■ **TASK INSTRUCTIONS**
All of the records below need to be copied exactly.

[Stored data entries]
╔══

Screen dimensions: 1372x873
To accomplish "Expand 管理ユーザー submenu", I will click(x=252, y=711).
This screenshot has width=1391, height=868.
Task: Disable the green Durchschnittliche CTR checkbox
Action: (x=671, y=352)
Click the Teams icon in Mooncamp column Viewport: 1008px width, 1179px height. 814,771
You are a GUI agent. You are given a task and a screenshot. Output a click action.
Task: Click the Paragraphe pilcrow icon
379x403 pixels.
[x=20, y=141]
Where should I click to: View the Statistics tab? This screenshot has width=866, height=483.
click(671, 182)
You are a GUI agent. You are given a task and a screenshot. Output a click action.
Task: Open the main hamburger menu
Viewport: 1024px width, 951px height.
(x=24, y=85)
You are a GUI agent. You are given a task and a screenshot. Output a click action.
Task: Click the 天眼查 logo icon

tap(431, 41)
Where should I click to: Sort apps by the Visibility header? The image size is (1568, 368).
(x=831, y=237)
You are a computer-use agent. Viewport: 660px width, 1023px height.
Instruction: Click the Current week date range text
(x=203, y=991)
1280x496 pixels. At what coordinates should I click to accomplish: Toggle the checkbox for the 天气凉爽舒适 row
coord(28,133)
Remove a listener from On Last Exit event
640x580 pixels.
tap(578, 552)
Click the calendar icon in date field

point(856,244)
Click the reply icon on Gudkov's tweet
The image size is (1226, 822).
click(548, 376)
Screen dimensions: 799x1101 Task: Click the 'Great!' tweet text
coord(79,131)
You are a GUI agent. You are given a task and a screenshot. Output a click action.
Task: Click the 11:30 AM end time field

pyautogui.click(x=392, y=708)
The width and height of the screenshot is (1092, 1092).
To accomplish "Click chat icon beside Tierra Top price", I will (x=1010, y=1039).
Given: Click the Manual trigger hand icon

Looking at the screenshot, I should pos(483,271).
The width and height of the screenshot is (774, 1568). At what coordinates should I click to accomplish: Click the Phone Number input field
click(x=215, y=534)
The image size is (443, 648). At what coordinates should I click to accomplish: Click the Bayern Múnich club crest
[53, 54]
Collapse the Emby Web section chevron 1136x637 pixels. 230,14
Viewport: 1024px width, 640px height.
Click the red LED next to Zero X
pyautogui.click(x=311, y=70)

╚══

■ **OUTPUT OF THE TASK**
Screen dimensions: 1372x873
To accomplish "Expand 管理ユーザー submenu", I will click(x=252, y=711).
This screenshot has width=1391, height=868.
Task: Disable the green Durchschnittliche CTR checkbox
Action: (x=671, y=352)
Click the Teams icon in Mooncamp column Viewport: 1008px width, 1179px height. 814,771
You are a GUI agent. You are given a task and a screenshot. Output a click action.
Task: Click the Paragraphe pilcrow icon
379x403 pixels.
[x=20, y=141]
Where should I click to: View the Statistics tab? This screenshot has width=866, height=483.
click(671, 182)
You are a GUI agent. You are given a task and a screenshot. Output a click action.
Task: Open the main hamburger menu
Viewport: 1024px width, 951px height.
(x=24, y=85)
You are a GUI agent. You are given a task and a screenshot. Output a click action.
Task: Click the 天眼查 logo icon

tap(431, 41)
Where should I click to: Sort apps by the Visibility header? The image size is (1568, 368).
(x=831, y=237)
You are a computer-use agent. Viewport: 660px width, 1023px height.
Instruction: Click the Current week date range text
(x=203, y=991)
1280x496 pixels. At what coordinates should I click to accomplish: Toggle the checkbox for the 天气凉爽舒适 row
coord(28,133)
Remove a listener from On Last Exit event
640x580 pixels.
tap(578, 552)
Click the calendar icon in date field

point(856,244)
Click the reply icon on Gudkov's tweet
The image size is (1226, 822).
click(548, 376)
Screen dimensions: 799x1101 Task: Click the 'Great!' tweet text
coord(79,131)
You are a GUI agent. You are given a task and a screenshot. Output a click action.
Task: Click the 11:30 AM end time field

pyautogui.click(x=392, y=708)
The width and height of the screenshot is (1092, 1092).
To accomplish "Click chat icon beside Tierra Top price", I will (x=1010, y=1039).
Given: Click the Manual trigger hand icon

Looking at the screenshot, I should pos(483,271).
The width and height of the screenshot is (774, 1568). At what coordinates should I click to accomplish: Click the Phone Number input field
click(x=215, y=534)
The image size is (443, 648). At what coordinates should I click to accomplish: Click the Bayern Múnich club crest
[53, 54]
Collapse the Emby Web section chevron 1136x637 pixels. 230,14
Viewport: 1024px width, 640px height.
Click the red LED next to Zero X
pyautogui.click(x=311, y=70)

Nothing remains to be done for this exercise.